Je me permets de revenir vers vous car je reste convaincu(e) que cette modalité de séparation peut répondre aux intérêts des deux parties. Je suis ouvert(e) à discuter de conditions différentes, notamment sur la date de fin de contrat et les modalités de passation de mes fonctions, afin de limiter l’impact opérationnel de mon départ.
Je souhaiterais que nous puissions convenir d’un entretien pour en discuter. Je reste bien entendu à votre disposition pour échanger à la date et à l’heure qui vous conviendront.
Dans l’attente de votre réponse, je vous prie d’agréer, [Civilité], l’expression de mes salutations distinguées.
[Signature]
Ce qui distingue ce courrier d’une première demande
La mention explicite du refus antérieur montre que le salarié mesure les conséquences de sa démarche et ne procède pas par répétition mécanique. L’ouverture sur des conditions modifiées (date de départ, passation, indemnité) signale une volonté de négociation réelle.
L’envoi en recommandé avec accusé de réception reste préférable. Il crée une trace datée, utile si le dossier évolue vers d’autres modes de rupture du contrat.
Négociation après refus : les leviers concrets du salarié
Le second courrier ne suffit pas toujours. La relance écrite ouvre la porte, mais c’est l’entretien qui fait avancer la négociation.
Le salarié peut proposer un délai de départ plus long pour faciliter le recrutement d’un remplaçant. Il peut aussi accepter une indemnité de rupture conventionnelle au plancher légal (calculée sur la base de l’ancienneté), si le frein identifié est financier. À l’inverse, si l’employeur souhaite lui aussi une séparation mais hésite sur la forme, rappeler que la rupture conventionnelle offre un cadre sécurisé pour les deux parties peut faire basculer la décision.

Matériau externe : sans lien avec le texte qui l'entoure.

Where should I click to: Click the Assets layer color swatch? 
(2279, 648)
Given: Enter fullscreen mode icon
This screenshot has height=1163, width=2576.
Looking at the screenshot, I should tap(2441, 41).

Un salarié peut se faire assister lors de l’entretien de rupture conventionnelle par un membre du personnel ou, en l’absence de représentant du personnel dans l’entreprise, par un conseiller extérieur inscrit sur une liste officielle. Cette possibilité, prévue par le Code du travail, reste sous-utilisée alors qu’elle structure la discussion.
Alternatives à la rupture conventionnelle en cas de second refus
Si le refus persiste après la relance, le salarié conserve d’autres options. La démission reste possible, mais elle prive en principe du droit aux allocations chômage (sauf cas de démission légitime). Le salarié peut aussi consulter un avocat en droit du travail pour évaluer si la situation relève d’un manquement de l’employeur justifiant une prise d’acte de la rupture ou une résiliation judiciaire du contrat.
Ces voies sont plus conflictuelles et comportent des aléas. La rupture conventionnelle reste, quand elle aboutit, le mode de séparation le moins risqué pour les deux parties.
Un dernier élément à intégrer dans le calendrier de toute négociation : les règles d’indemnisation chômage après rupture conventionnelle ont évolué ces dernières années, avec une tendance à la réduction des durées d’indemnisation. Anticiper ce paramètre renforce la crédibilité de la demande auprès de l’employeur, car il montre que le salarié a pesé sa décision en connaissance de cause.